Öyle bir şey ki karşısındakini nasıl ikna edeceğini çok iyi biliyordu. Evet gözle görülür bir şey yoktu; ama kendini sakladığını hissediyordum. Bunu tarif etmek çok zor. Evlenince bambaşka bir adama dönüşürse diye bir korku vardı içimde. Ki o duygularım yersiz değilmiş. Son tartışmamızda konu aileme karşı bilerek koyduğu mesafe idi. Bunun üzerine tartıştık. Hemen reddetti, daha konuyu anlayıp dinlemeden reddetti. Ben rest çekince de işine gelmedi. Arkasına bakmadan gitti. Beni onun yaptığı her şeyden habersiz sanıyordu.

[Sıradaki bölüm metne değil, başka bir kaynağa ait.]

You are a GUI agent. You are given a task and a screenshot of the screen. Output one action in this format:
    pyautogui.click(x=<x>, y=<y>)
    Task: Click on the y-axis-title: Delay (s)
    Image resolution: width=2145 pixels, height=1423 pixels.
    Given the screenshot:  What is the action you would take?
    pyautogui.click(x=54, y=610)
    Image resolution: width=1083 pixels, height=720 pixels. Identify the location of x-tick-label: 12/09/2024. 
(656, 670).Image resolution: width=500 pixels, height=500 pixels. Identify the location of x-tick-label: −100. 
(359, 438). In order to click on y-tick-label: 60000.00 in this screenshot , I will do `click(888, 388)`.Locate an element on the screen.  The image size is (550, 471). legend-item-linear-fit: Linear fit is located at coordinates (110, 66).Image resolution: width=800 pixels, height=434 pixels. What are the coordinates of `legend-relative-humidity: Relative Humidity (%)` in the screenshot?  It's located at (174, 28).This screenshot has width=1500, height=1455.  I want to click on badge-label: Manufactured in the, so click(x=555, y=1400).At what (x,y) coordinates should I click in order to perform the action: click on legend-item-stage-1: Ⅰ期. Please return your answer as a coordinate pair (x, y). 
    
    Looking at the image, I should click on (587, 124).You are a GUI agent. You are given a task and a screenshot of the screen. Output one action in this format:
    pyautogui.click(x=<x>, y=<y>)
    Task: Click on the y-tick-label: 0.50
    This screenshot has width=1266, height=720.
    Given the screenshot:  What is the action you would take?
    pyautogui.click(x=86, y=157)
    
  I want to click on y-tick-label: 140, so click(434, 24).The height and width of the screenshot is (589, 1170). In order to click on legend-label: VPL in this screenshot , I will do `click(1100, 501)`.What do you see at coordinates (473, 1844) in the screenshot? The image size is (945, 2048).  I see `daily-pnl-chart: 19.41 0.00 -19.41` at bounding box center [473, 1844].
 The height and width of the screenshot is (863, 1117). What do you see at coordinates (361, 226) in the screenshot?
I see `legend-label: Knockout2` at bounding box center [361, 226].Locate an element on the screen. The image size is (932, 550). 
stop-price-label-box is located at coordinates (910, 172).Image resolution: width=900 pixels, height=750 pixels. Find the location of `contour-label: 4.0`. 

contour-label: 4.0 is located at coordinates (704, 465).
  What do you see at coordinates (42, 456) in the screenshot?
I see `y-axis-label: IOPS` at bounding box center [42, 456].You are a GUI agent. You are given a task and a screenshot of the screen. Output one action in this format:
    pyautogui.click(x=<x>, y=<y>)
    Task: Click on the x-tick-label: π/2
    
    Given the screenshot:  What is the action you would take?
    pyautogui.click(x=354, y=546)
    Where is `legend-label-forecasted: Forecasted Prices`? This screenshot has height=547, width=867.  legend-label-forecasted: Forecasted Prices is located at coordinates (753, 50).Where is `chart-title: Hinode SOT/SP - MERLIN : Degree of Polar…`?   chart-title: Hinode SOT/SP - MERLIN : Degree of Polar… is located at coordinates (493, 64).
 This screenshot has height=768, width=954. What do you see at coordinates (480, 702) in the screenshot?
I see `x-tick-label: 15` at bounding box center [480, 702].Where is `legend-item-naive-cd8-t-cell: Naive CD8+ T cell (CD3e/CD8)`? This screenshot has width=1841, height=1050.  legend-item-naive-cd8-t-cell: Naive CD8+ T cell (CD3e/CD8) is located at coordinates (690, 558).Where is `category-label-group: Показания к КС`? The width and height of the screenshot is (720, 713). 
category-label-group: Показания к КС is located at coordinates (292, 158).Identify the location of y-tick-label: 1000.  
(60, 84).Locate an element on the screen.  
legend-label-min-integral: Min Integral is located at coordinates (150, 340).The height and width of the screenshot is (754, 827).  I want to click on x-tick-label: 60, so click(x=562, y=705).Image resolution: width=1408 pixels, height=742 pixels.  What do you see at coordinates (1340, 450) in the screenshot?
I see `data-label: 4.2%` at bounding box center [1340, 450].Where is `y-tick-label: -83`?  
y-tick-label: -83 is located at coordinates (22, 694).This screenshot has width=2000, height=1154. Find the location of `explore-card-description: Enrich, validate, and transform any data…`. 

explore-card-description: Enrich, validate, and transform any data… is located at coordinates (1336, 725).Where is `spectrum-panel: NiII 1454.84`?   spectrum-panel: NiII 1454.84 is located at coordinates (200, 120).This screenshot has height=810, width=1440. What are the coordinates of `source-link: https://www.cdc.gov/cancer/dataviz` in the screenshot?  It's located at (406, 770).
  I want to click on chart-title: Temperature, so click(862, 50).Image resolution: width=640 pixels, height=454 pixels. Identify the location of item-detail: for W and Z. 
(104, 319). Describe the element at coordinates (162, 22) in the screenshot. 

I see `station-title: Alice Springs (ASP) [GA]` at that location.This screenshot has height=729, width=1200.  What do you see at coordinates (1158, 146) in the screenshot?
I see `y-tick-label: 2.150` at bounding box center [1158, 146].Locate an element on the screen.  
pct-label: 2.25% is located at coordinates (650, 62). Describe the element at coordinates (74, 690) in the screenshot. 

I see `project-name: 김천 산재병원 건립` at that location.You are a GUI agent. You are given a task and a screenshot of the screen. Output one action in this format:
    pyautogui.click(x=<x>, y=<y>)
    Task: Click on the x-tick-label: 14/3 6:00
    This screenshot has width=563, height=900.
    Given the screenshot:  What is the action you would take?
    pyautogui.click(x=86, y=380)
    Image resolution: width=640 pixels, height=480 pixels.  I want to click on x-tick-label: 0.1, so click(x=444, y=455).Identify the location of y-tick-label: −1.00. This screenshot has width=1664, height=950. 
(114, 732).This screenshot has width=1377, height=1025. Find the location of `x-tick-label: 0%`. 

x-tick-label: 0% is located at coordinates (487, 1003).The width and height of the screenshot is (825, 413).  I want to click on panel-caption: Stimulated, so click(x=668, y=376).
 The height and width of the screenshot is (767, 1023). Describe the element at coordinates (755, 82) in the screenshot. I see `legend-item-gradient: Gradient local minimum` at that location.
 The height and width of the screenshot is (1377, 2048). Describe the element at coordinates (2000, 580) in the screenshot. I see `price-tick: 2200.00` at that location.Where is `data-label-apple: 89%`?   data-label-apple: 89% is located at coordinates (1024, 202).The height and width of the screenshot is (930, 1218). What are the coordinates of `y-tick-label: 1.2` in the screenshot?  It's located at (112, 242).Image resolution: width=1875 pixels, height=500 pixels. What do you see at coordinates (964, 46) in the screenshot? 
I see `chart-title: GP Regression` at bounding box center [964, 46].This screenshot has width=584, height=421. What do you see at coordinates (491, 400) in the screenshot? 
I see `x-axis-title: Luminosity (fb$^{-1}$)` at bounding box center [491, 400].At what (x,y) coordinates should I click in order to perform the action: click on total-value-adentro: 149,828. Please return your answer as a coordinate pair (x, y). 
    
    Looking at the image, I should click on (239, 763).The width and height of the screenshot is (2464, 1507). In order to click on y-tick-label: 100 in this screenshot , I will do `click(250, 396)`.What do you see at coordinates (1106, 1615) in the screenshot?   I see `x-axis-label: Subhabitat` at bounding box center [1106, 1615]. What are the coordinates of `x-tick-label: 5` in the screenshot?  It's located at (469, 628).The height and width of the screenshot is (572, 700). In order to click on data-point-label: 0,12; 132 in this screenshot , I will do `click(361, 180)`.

Bir de en başta ailesine bağlı olduğunu göstermedi. Ama zamanla gördüm ki bağlı değil bağımlıymış. Ya bir adamın evlilik hayali "Evi düzene koyalım annemleri eve davet ederiz,ağırlarız" mi olur? Ailesi de uzakta gelip yatılı kalacaklar. Bizde yeni evliye öyle hemen yatıya gidilmez. Yeni evlinin ilk hevesi ailesini yatılı ağırlamak olmaz. İşte aileci bir erkek. Gerçekten çok itici. Vallahi iyi düşün arkadaşım. Hayat senin. Sıkıntı çekeceğini öngörüyorsan devam etme derim. İyi düşün tart.